Well Fluid is changed and it made a world of diffrence.The reason why I did this was because my 3&4 gear werent goin in so I thought my clutch went out. But now everything is done and I still cant shift into 3&4 gear. So i think im going to have to replace my tranny.


----------



## Zen31ZR (Mar 24, 2004)

Can't shift into them, as in you can't push the lever into that location, or the gears simply don't exist. Could be a shift fork problem. Before you replace it, try replacing the gear oil in the trans with a lighter weight. Sometimes the syncros won't work properly, putting in a lighter oil allows them to operate faster. If that doesn't cure that problem then you have internal damage. The nonturbo manual trans is the 2nd strongest in the Z31 lineup, with the only stronger one being the FS5R30A found in the late 87-89 turbo models. It's even stronger than the BW T5 used in the early turbo models.

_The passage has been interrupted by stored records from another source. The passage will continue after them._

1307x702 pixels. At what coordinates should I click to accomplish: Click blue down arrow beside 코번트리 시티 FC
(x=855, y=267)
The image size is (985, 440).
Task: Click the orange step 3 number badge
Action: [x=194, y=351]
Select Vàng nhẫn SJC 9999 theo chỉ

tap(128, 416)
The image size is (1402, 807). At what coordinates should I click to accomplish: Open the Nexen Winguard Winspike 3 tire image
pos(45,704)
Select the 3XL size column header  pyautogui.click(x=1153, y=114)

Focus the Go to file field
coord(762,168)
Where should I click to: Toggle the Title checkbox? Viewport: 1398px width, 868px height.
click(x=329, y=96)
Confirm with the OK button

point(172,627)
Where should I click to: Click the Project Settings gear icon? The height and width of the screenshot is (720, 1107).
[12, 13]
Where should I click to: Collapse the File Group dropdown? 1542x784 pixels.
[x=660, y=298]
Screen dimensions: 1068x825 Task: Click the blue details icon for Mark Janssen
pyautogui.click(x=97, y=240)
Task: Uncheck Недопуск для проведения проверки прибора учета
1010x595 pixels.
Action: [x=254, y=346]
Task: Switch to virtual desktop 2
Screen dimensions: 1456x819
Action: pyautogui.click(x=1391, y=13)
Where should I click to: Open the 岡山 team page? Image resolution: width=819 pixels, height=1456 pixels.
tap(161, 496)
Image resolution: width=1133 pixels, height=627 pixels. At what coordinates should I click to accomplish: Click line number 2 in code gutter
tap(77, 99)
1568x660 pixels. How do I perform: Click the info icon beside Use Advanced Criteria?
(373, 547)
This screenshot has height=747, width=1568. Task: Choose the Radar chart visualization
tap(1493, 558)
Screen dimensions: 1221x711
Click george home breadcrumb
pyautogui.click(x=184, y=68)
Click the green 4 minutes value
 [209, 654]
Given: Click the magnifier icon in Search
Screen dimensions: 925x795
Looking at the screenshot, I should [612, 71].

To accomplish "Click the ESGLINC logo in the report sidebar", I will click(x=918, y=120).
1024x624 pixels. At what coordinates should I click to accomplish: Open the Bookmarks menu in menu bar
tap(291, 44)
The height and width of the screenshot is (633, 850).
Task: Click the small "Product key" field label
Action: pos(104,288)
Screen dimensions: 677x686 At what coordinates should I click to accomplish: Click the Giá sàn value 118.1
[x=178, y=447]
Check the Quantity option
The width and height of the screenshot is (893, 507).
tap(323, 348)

Same trans as came in the 240SX and it can handle over 400 Hp.


----------



## STUNNER (Jan 29, 2005)

Yeah i cant get the lever to go into its location I can get it into all the gears exept 3&4. What weight oil do u recomend and how much of it.


----------



## Zen31ZR (Mar 24, 2004)

Well, the manual states it as being 4 pints of GL-4, which is 80W90. Try a somewhat lower weight. 70W85 or something, I don't know what other weights are out there. For an extremely temporary time you could use 20W50 engine oil. Just enough to drive it and find out if it makes a difference. You may be looking at another trnsmission anyway, so whether you take the time to do this is up to you. If there aren't any transmissions locally, try carpart.com.


----------



## STUNNER (Jan 29, 2005)

Ill problavely go to the junk yard n get one there much cheaper and i get a 3 month warranty.


----------